> **Documento de origem**:
Artigo de João Pereira Coutinho, publicado, sobre "a questão filosófica mais relevante do nosso tempo".
Bons apetites:
"Todo o canalha é
magro", dizia o filósofo Nelson Rodrigues. Não vou tão longe. Sou magro.
Mas entendo o espírito da frase: podemos confiar em pessoas que não
gostam de comer?
A minha experiência
não o recomenda: todos os canalhas que conheci na vida eram avessos aos
prazeres da mesa. Podiam ser magros, gordos ou meio-gordos. Havia neles
um esgar de enfado quando chegava a hora sagrada. Comiam por
sobrevivência, o que implicava um desinteresse letal pelo prato que
tinham à frente. Entre um bife ou um arroz de cabidela, preferiam sempre
o bife por ser mais rápido.
Foi esta triste
experiência que me levou a aplicar o "teste do comprimido" nas minhas
relações sociais. Para os leigos, trata-se da questão filosófica mais
relevante do nosso tempo e reza assim: confrontado com um comprimido que
substituísse todas as refeições do dia, o leitor entregava-se ao
fármaco?
Em caso afirmativo,
cuidado: há um psicopata dentro de si. Como havia em dezenas de
criaturas a quem apliquei o teste e que responderam com um sorriso de
alívio por nunca mais terem de deglutir. Fugi enquanto pude.
Pelo contrário:
pessoas que recusavam furiosamente o comprimido ficaram amigas para a
vida. E, em matéria feminina, podia escrever vários sonetos sobre as
mulheres que não dispensam os prazeres de Baco. Mas esta é uma revista
familiar e convém não abusar no conteúdo.
Conclusão: o mundo
não se divide entre pessoas de esquerda ou de direita. A ideologia que
interessa é outra: há pessoas que tomavam o comprimido e outras que o
recusavam. Pertenço ao último grupo. Consequências?
O Natal foi há quatro
dias e há dois que ando a chás de funcho. Gemendo, em posição
horizontal, tenho momentos febris em que vejo um comprimido a tentar-me
como se fosse um demónio frugal e abstémio. Tento combatê -lo com anjos
de todas as formas – o leitão da Bairrada é figura recorrente – mas às
vezes fraquejo.
Hoje, por exemplo, ao
ler a imprensa do dia, encontro um artigo do Daily Telegraph onde se
reproduz uma fotografia com o "prato ideal" da quadra natalícia se todas
as recomendações de saúde fossem seguidas.
Pondero. Lá temos 25
gramas de brócolos; 25 gramas de cenoura; 125 gramas de peru; três
pindéricas batatas cozidas; 1/20 de mince pie (uma espécie de tartezinha
de carne); 1/4 de enroladinho de salsicha; 1/4 de um copo de champanhe;
1 bala; 1 revólver. Minto. A bala e o revólver seriam um toque pessoal
para a sobremesa.

> **Material fornecido**:
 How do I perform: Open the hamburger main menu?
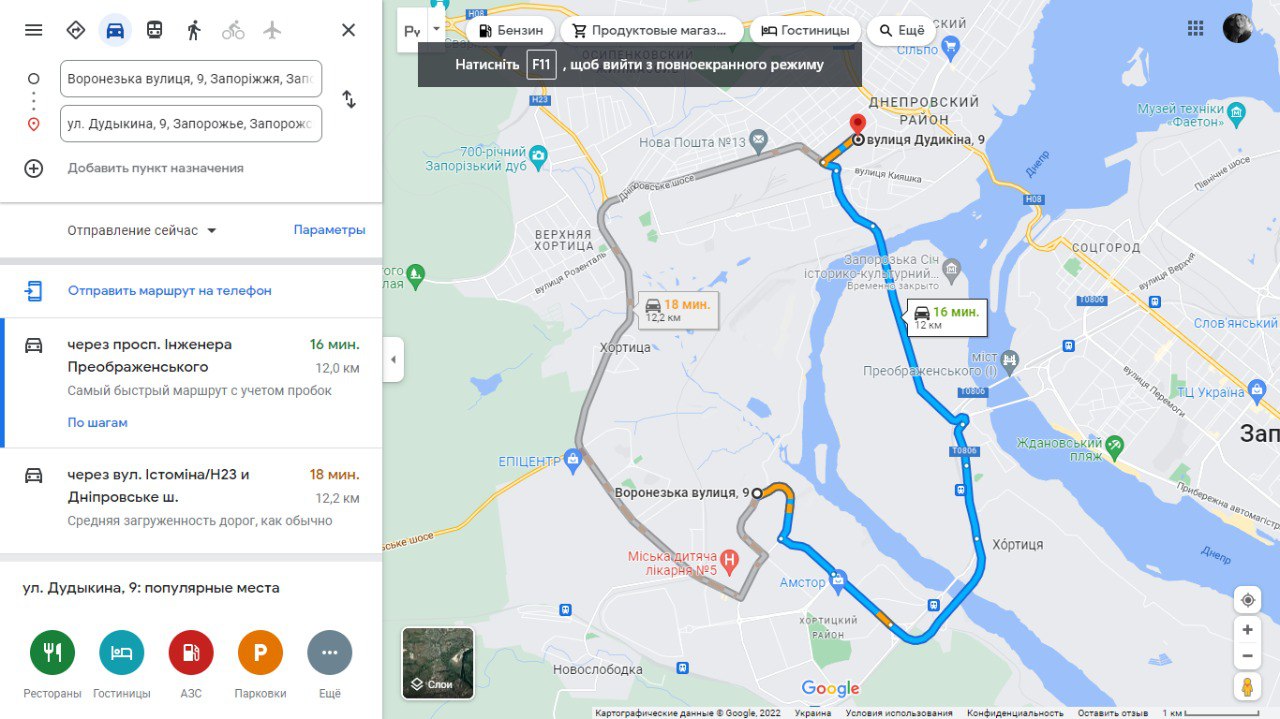coord(33,30)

> **Tarefas**:
1. Reescreve a parte do artigo sobre os prazeres da mesa que começa nas palavras "Artigo de João" e acaba em "longe. Sou magro.", pondo "malandro" no lugar de "canalha".
2. Retoma o artigo sobre os prazeres da mesa e escreve o que vem a seguir à última frase.

> **Resultados por tarefa**:
1.
Artigo de João Pereira Coutinho, publicado, sobre "a questão filosófica mais relevante do nosso tempo".
Bons apetites:
"Todo o malandro é
magro", dizia o filósofo Nelson Rodrigues. Não vou tão longe. Sou magro.

2.
A três dias da
passagem do ano, rezo a São Funcho para que afaste de mim os maus
pensamentos e me devolva, intacto, à mesa do réveillon. Dieta, só nos
inícios de Janeiro. Que será abandonada, como manda a tradição, nos
finais do mesmo mês.
Partidos políticos?
Sempre fui contra o financiamento público dos mesmos. Razões de
salubridade ideológica e até de ética: se eu não professo os
ensinamentos do tio Karl, por que motivo devo sustentar o PCP e o Bloco?
Especialistas vários,
que estudaram política nas Selecções do Reader’s Digest, respondem-me:
sem partidos, não há democracia. Não sei em que experiências se baseiam
estes sábios. A única certeza empírica que podemos defender vai em
sentido diverso: a democracia deixou de existir quando partidos
marxistas-leninistas chegaram ao poder.
Os militantes e os
simpatizantes devem pagar as causas em que acreditam, por mais absurdas
ou aberrantes que elas sejam. Desde que exista um limite para a
generosidade dos privados: acreditar que a fiscalização resolve o
assunto é não conhecer o País em que estamos.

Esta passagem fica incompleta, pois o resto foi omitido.